## Problem requirements
Rescale the lines from the one containing "You are a computer-use" up to and including the one containing "pyautogui.click(x=742, y=42)". Give only those lines, with the requests unchanged and the pictures left out, and multiply each click coordinate in the answers by 1.1, rounding to whole numbers with halves rounded up.

## Provided information
start
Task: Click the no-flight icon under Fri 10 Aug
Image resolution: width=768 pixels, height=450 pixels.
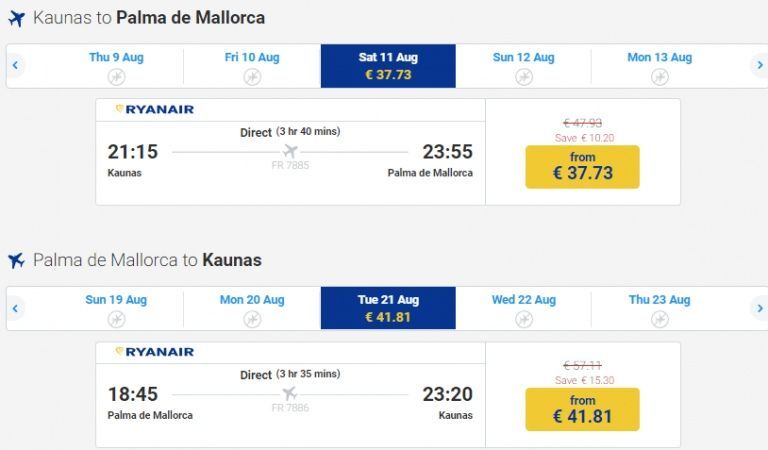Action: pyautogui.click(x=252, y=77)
end
start
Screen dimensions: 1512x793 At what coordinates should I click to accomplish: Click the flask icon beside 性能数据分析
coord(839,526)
end
start
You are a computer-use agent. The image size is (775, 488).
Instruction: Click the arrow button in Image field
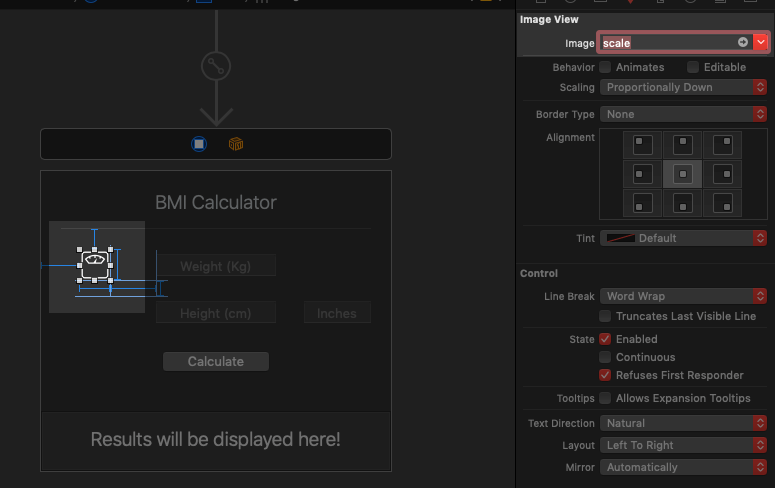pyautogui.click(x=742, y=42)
end
## Response below
You are a computer-use agent. The image size is (775, 488).
Instruction: Click the arrow button in Image field
pyautogui.click(x=816, y=46)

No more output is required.